SOURCE MATERIAL section start

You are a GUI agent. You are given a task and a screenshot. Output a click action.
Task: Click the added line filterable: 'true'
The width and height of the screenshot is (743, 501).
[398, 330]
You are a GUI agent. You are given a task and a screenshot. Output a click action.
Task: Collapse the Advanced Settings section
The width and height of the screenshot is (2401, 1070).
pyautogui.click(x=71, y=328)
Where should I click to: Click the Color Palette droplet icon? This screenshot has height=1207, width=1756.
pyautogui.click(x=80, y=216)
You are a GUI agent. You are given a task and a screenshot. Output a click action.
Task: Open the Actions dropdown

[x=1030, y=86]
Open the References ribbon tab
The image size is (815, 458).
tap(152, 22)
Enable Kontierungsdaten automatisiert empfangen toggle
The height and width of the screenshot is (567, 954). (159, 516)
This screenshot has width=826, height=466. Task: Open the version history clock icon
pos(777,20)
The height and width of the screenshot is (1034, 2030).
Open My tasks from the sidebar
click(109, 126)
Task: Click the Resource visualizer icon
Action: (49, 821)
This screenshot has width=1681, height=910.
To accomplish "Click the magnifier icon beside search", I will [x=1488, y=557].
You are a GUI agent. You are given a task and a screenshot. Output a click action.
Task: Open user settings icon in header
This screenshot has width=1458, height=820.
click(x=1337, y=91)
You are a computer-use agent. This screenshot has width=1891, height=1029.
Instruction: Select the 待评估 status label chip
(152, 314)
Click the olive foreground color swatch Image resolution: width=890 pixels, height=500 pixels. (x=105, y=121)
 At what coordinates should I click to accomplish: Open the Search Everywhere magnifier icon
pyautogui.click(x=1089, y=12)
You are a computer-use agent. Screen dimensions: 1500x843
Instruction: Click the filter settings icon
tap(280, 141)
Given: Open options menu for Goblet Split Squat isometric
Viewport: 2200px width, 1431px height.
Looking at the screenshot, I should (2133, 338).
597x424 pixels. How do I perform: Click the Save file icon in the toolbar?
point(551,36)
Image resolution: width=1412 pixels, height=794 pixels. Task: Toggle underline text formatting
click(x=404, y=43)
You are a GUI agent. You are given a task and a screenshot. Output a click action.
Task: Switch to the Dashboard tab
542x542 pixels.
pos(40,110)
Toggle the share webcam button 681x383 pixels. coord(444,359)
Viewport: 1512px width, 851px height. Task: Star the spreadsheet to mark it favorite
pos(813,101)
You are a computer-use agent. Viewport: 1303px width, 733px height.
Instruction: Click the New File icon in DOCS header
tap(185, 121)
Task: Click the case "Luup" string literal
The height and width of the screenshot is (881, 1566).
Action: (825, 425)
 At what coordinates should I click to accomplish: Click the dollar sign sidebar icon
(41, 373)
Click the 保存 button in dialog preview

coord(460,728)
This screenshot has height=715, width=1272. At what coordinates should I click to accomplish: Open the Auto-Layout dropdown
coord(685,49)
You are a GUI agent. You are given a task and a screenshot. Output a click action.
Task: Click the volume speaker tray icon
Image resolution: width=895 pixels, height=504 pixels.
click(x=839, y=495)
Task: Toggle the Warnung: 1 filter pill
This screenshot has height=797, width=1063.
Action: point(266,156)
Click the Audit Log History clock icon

SOURCE MATERIAL section end

Copy out all of the records shown above exactly.

You are a GUI agent. You are given a task and a screenshot. Output a click action.
Task: Click the added line filterable: 'true'
The width and height of the screenshot is (743, 501).
[398, 330]
You are a GUI agent. You are given a task and a screenshot. Output a click action.
Task: Collapse the Advanced Settings section
The width and height of the screenshot is (2401, 1070).
pyautogui.click(x=71, y=328)
Where should I click to: Click the Color Palette droplet icon? This screenshot has height=1207, width=1756.
pyautogui.click(x=80, y=216)
You are a GUI agent. You are given a task and a screenshot. Output a click action.
Task: Open the Actions dropdown

[x=1030, y=86]
Open the References ribbon tab
The image size is (815, 458).
tap(152, 22)
Enable Kontierungsdaten automatisiert empfangen toggle
The height and width of the screenshot is (567, 954). (159, 516)
This screenshot has width=826, height=466. Task: Open the version history clock icon
pos(777,20)
The height and width of the screenshot is (1034, 2030).
Open My tasks from the sidebar
click(109, 126)
Task: Click the Resource visualizer icon
Action: (49, 821)
This screenshot has width=1681, height=910.
To accomplish "Click the magnifier icon beside search", I will [x=1488, y=557].
You are a GUI agent. You are given a task and a screenshot. Output a click action.
Task: Open user settings icon in header
This screenshot has width=1458, height=820.
click(x=1337, y=91)
You are a computer-use agent. This screenshot has width=1891, height=1029.
Instruction: Select the 待评估 status label chip
(152, 314)
Click the olive foreground color swatch Image resolution: width=890 pixels, height=500 pixels. (x=105, y=121)
 At what coordinates should I click to accomplish: Open the Search Everywhere magnifier icon
pyautogui.click(x=1089, y=12)
You are a computer-use agent. Screen dimensions: 1500x843
Instruction: Click the filter settings icon
tap(280, 141)
Given: Open options menu for Goblet Split Squat isometric
Viewport: 2200px width, 1431px height.
Looking at the screenshot, I should (2133, 338).
597x424 pixels. How do I perform: Click the Save file icon in the toolbar?
point(551,36)
Image resolution: width=1412 pixels, height=794 pixels. Task: Toggle underline text formatting
click(x=404, y=43)
You are a GUI agent. You are given a task and a screenshot. Output a click action.
Task: Switch to the Dashboard tab
542x542 pixels.
pos(40,110)
Toggle the share webcam button 681x383 pixels. coord(444,359)
Viewport: 1512px width, 851px height. Task: Star the spreadsheet to mark it favorite
pos(813,101)
You are a computer-use agent. Viewport: 1303px width, 733px height.
Instruction: Click the New File icon in DOCS header
tap(185, 121)
Task: Click the case "Luup" string literal
The height and width of the screenshot is (881, 1566).
Action: (825, 425)
 At what coordinates should I click to accomplish: Click the dollar sign sidebar icon
(41, 373)
Click the 保存 button in dialog preview

coord(460,728)
This screenshot has height=715, width=1272. At what coordinates should I click to accomplish: Open the Auto-Layout dropdown
coord(685,49)
You are a GUI agent. You are given a task and a screenshot. Output a click action.
Task: Click the volume speaker tray icon
Image resolution: width=895 pixels, height=504 pixels.
click(x=839, y=495)
Task: Toggle the Warnung: 1 filter pill
This screenshot has height=797, width=1063.
Action: point(266,156)
Click the Audit Log History clock icon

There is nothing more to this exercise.